Items from a dataset
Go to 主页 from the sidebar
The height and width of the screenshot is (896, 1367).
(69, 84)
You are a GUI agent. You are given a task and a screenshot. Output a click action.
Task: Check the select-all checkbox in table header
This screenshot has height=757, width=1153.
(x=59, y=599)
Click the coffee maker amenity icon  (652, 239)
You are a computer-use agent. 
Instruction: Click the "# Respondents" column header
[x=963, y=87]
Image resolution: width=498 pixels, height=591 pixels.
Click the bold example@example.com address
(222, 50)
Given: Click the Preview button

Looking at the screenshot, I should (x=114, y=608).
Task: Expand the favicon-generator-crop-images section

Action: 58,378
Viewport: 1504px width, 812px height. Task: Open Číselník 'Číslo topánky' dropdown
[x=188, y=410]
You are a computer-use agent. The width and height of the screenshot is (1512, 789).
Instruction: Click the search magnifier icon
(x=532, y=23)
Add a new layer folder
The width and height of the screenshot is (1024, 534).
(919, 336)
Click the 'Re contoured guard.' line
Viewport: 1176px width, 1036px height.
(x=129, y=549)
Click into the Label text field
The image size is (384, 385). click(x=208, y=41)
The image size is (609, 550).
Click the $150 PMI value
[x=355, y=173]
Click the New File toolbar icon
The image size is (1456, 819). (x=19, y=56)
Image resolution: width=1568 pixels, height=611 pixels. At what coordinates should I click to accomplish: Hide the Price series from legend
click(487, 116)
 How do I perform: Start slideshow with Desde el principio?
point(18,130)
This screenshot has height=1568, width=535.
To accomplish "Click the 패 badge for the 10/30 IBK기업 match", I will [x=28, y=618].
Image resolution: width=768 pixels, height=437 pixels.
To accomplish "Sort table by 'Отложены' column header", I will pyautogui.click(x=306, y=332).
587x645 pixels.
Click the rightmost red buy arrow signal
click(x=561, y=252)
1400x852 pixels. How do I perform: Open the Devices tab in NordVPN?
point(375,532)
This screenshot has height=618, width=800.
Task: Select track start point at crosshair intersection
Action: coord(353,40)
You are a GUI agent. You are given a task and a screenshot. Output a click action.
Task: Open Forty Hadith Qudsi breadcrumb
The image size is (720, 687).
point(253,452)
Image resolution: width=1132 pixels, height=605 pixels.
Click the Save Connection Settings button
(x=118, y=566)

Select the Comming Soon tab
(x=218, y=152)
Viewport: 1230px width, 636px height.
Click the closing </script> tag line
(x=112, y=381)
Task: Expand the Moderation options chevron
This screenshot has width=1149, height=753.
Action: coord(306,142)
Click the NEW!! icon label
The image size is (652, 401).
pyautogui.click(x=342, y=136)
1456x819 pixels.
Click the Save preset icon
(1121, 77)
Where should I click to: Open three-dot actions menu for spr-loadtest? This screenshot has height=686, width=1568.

**Work item:**
Please write out the entries above in full, exactly as they read.

**Completed task:**
Go to 主页 from the sidebar
The height and width of the screenshot is (896, 1367).
(69, 84)
You are a GUI agent. You are given a task and a screenshot. Output a click action.
Task: Check the select-all checkbox in table header
This screenshot has height=757, width=1153.
(x=59, y=599)
Click the coffee maker amenity icon  (652, 239)
You are a computer-use agent. 
Instruction: Click the "# Respondents" column header
[x=963, y=87]
Image resolution: width=498 pixels, height=591 pixels.
Click the bold example@example.com address
(222, 50)
Given: Click the Preview button

Looking at the screenshot, I should (x=114, y=608).
Task: Expand the favicon-generator-crop-images section

Action: 58,378
Viewport: 1504px width, 812px height. Task: Open Číselník 'Číslo topánky' dropdown
[x=188, y=410]
You are a computer-use agent. The width and height of the screenshot is (1512, 789).
Instruction: Click the search magnifier icon
(x=532, y=23)
Add a new layer folder
The width and height of the screenshot is (1024, 534).
(919, 336)
Click the 'Re contoured guard.' line
Viewport: 1176px width, 1036px height.
(x=129, y=549)
Click into the Label text field
The image size is (384, 385). click(x=208, y=41)
The image size is (609, 550).
Click the $150 PMI value
[x=355, y=173]
Click the New File toolbar icon
The image size is (1456, 819). (x=19, y=56)
Image resolution: width=1568 pixels, height=611 pixels. At what coordinates should I click to accomplish: Hide the Price series from legend
click(487, 116)
 How do I perform: Start slideshow with Desde el principio?
point(18,130)
This screenshot has height=1568, width=535.
To accomplish "Click the 패 badge for the 10/30 IBK기업 match", I will [x=28, y=618].
Image resolution: width=768 pixels, height=437 pixels.
To accomplish "Sort table by 'Отложены' column header", I will pyautogui.click(x=306, y=332).
587x645 pixels.
Click the rightmost red buy arrow signal
click(x=561, y=252)
1400x852 pixels. How do I perform: Open the Devices tab in NordVPN?
point(375,532)
This screenshot has height=618, width=800.
Task: Select track start point at crosshair intersection
Action: coord(353,40)
You are a GUI agent. You are given a task and a screenshot. Output a click action.
Task: Open Forty Hadith Qudsi breadcrumb
The image size is (720, 687).
point(253,452)
Image resolution: width=1132 pixels, height=605 pixels.
Click the Save Connection Settings button
(x=118, y=566)

Select the Comming Soon tab
(x=218, y=152)
Viewport: 1230px width, 636px height.
Click the closing </script> tag line
(x=112, y=381)
Task: Expand the Moderation options chevron
This screenshot has width=1149, height=753.
Action: coord(306,142)
Click the NEW!! icon label
The image size is (652, 401).
pyautogui.click(x=342, y=136)
1456x819 pixels.
Click the Save preset icon
(1121, 77)
Where should I click to: Open three-dot actions menu for spr-loadtest? This screenshot has height=686, width=1568.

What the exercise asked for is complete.